In certain cases, boundary integral methods are preferred for elliptic partial differential equations as opposed to finite difference methods. For instance, for solving the Poisson equation in a domain $D$ $$\nabla^2 u = \phi_0 \tag{$\star$}$$ with boundary condition $u = f$ on $\partial D$, instead of discretizing $(\star)$, I often see the boundary integral formulation being solved, i.e., $$u(x) = \int_{\partial D} \sigma(s) \dfrac{\partial G(x,y(s))}{\partial n_y} ds + \int_{D} G(x,y) \phi_0(y) dy$$ where the unknown density $\sigma(s)$ is obtained by enforcing the boundary condition, i.e., $$\dfrac{\sigma(x)}2 + \int_{\partial D} \sigma(s) \dfrac{\partial G(x,y(s))}{\partial n_y} ds + \int_{D} G(x,y) \phi_0(y) dy = f(x) \tag{$\dagger$}$$ What is the advantage of solving $(\dagger)$ instead of $(\star)$? Note that in $(\dagger)$, one integral is done over the entire domain, while the other is done over the boundary.

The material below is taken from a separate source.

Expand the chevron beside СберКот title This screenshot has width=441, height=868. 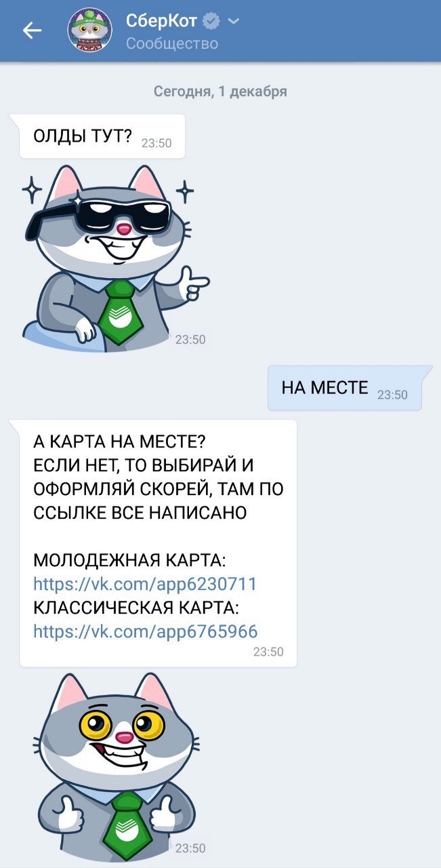coord(233,22)
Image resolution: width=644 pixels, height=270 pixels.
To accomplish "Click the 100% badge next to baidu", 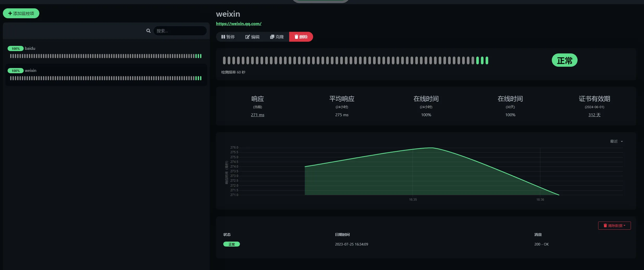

Below are the list of questions, which I have:
- What dictates the choice of boundary integral method and finite difference method, i.e., under what circumstances are boundary integral methods preferred over finite difference?
- Is one more computationally accurate and/or easier and/or inexpensive than the other?
Overall, I would like to have a comparison between boundary integral methods and finite difference methods highlighting the pros and cons of both the methods.